Angiomyolipoma Management
- For actively bleeding angiomyolipoma, perform arterial embolization as first-line treatment if available 1, 2.
- Consider preventive arterial embolization for asymptomatic angiomyolipoma >4 cm, especially those with rich angiomatous content 1.
- Reserve partial nephrectomy for cases where embolization fails or is unavailable 1.
- For non-bleeding angiomyolipoma not requiring immediate surgery, initiate everolimus 10 mg orally once daily until disease progression or unacceptable toxicity 5.
Critical pitfall: Ensure effective targeting of angiomatous arteries during embolization to avoid nephron loss from non-target embolization 1.
Renal Cell Carcinoma Management
- Apply nephron-sparing surgical approaches (tumor enucleation preferred over marginal resection when malignancy is not suspected), as TSC-associated RCC has a more indolent course than sporadic RCC with rare mortality 3, 2.
- No specific therapeutic approaches differ from sporadic RCC management in the absence of RCT evidence, though the indolent nature should inform individualized counseling 3.
Hypertension Management
- Measure standardized office blood pressure annually in all children and adults with TSC 3, 1.

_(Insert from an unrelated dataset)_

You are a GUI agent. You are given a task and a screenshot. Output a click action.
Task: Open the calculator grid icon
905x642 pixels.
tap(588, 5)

- Perform 24-hour ambulatory blood pressure monitoring if office BP ≥120/70 mmHg in adults or ≥95th percentile for age, sex, and height in children 3.
- Initiate ACE inhibitors or ARBs as first-line antihypertensive therapy unless contraindicated 3, 1, 2.

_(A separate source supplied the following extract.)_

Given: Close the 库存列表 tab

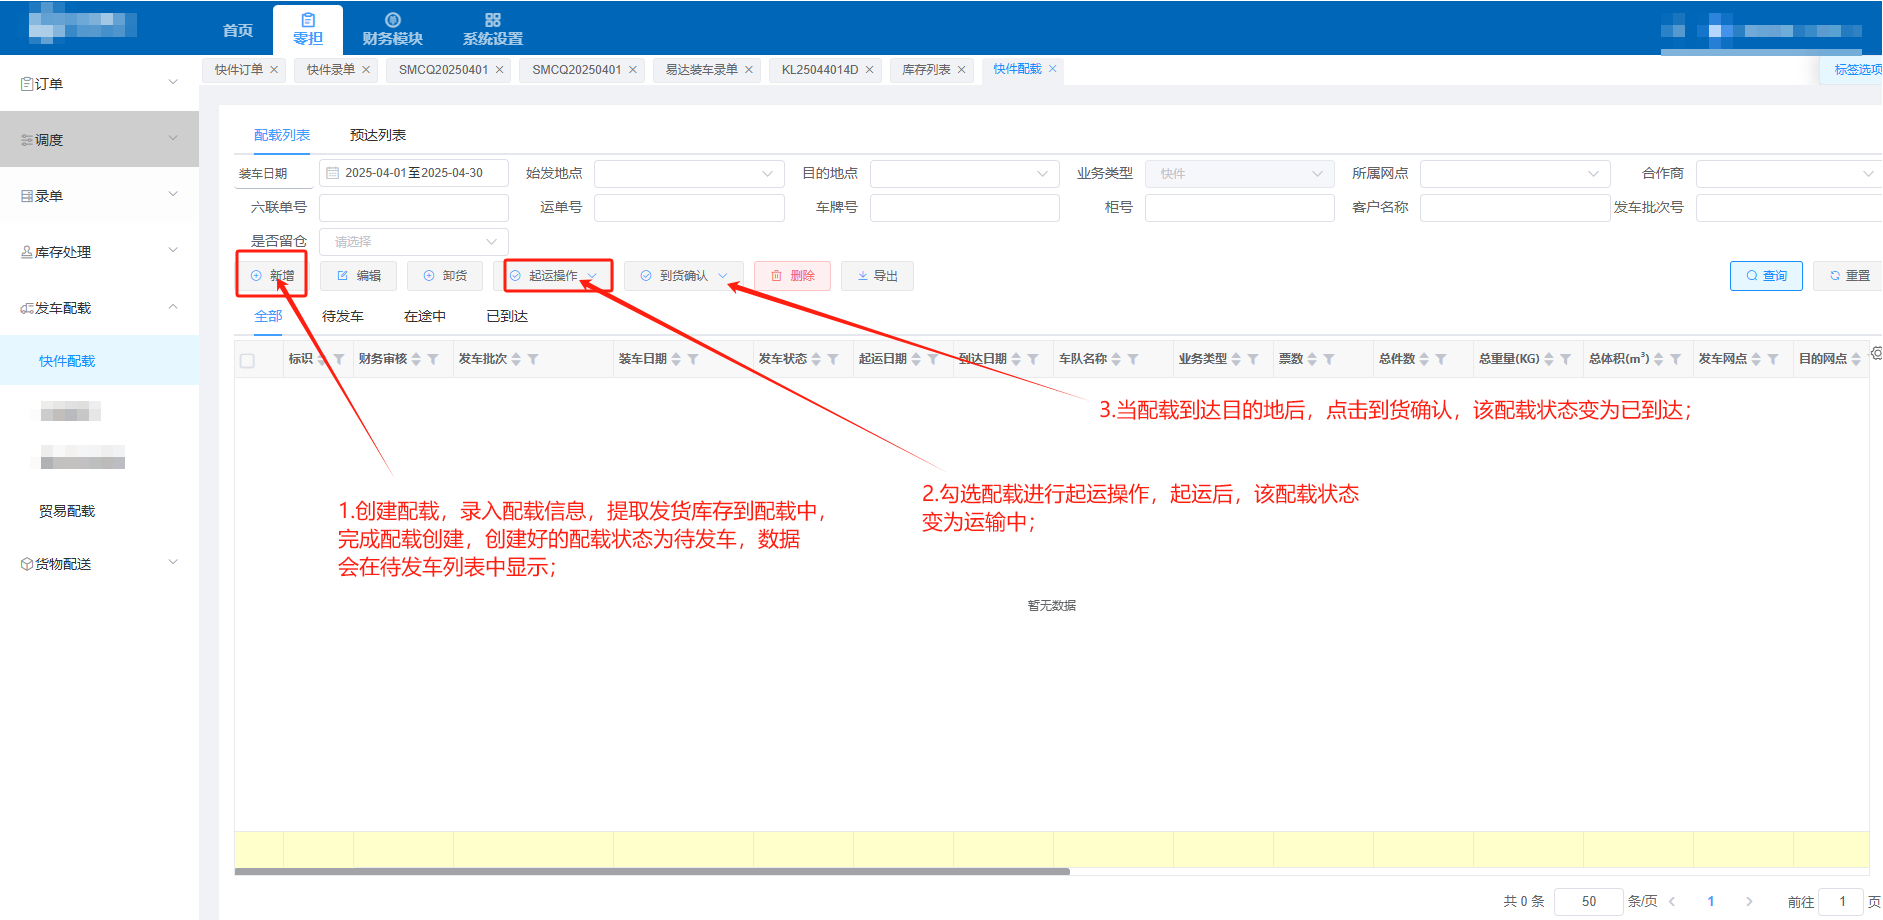Looking at the screenshot, I should (x=962, y=70).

Important consideration: In patients receiving mTOR inhibitors, angiotensin receptor blockers may be preferable to ACE inhibitors due to low but increased risk of angioedema with the combination 3.
- Monitor blood pressure frequently in high-risk patients: those with advanced CKD, high-stage angiomyolipoma, or receiving ACTH/steroids for infantile spasms 3.
- Consider SGLT2 inhibitors for patients with CKD progression, though specific evidence in TSC is limited 1, 2.
mTOR Inhibitor Therapy Monitoring
- Monitor for proteinuria development or worsening during mTOR inhibitor therapy 1, 2.
- For non-infectious pneumonitis Grade 2: Withhold everolimus until improvement to Grade 0-1, then resume at 50% of previous dose 5.
- For non-infectious pneumonitis Grade 3: Withhold until improvement, resume at 50% of previous dose; permanently discontinue if recurs at Grade 3 5.
- For non-infectious pneumonitis Grade 4: Permanently discontinue everolimus 5.
Post-Kidney Transplant Management
- Consider immunosuppressive regimens containing an mTOR inhibitor after kidney transplantation in TSC patients with phenotypes known to respond to mTOR inhibition 1, 2.
- Do not perform routine nephrectomy in TSC patients who have undergone kidney transplant 2.
Family Screening and Genetic Counseling
- Discuss genetic screening with family members who have TSC clinical features, screening for the relevant pathogenic variant if known 3, 1.
- Genetic testing has limited value in family members without clinical features of TSC, though clinical judgment applies for individual families 3.
- Consider pre-implantation genetic diagnosis if a mosaic or heterozygous pathogenic variant has been identified, as prenatal diagnosis and early intervention may improve developmental and cognitive outcomes 3.
Critical Pitfalls to Avoid
- Do not assume TSC is absent based on lack of the classic triad (facial angiofibromata, developmental delay, intractable epilepsy), as <40% of patients have all three features 1, 4.
- Normal kidney imaging and GFR in young children do not exclude future kidney lesions, as median detection ages are 3 years for cysts and 8-13 years for angiomyolipomas 1, 4.
- In patients with low muscle mass from severe neurological complications, use cystatin C-based equations rather than creatinine-based equations, which overestimate eGFR 1.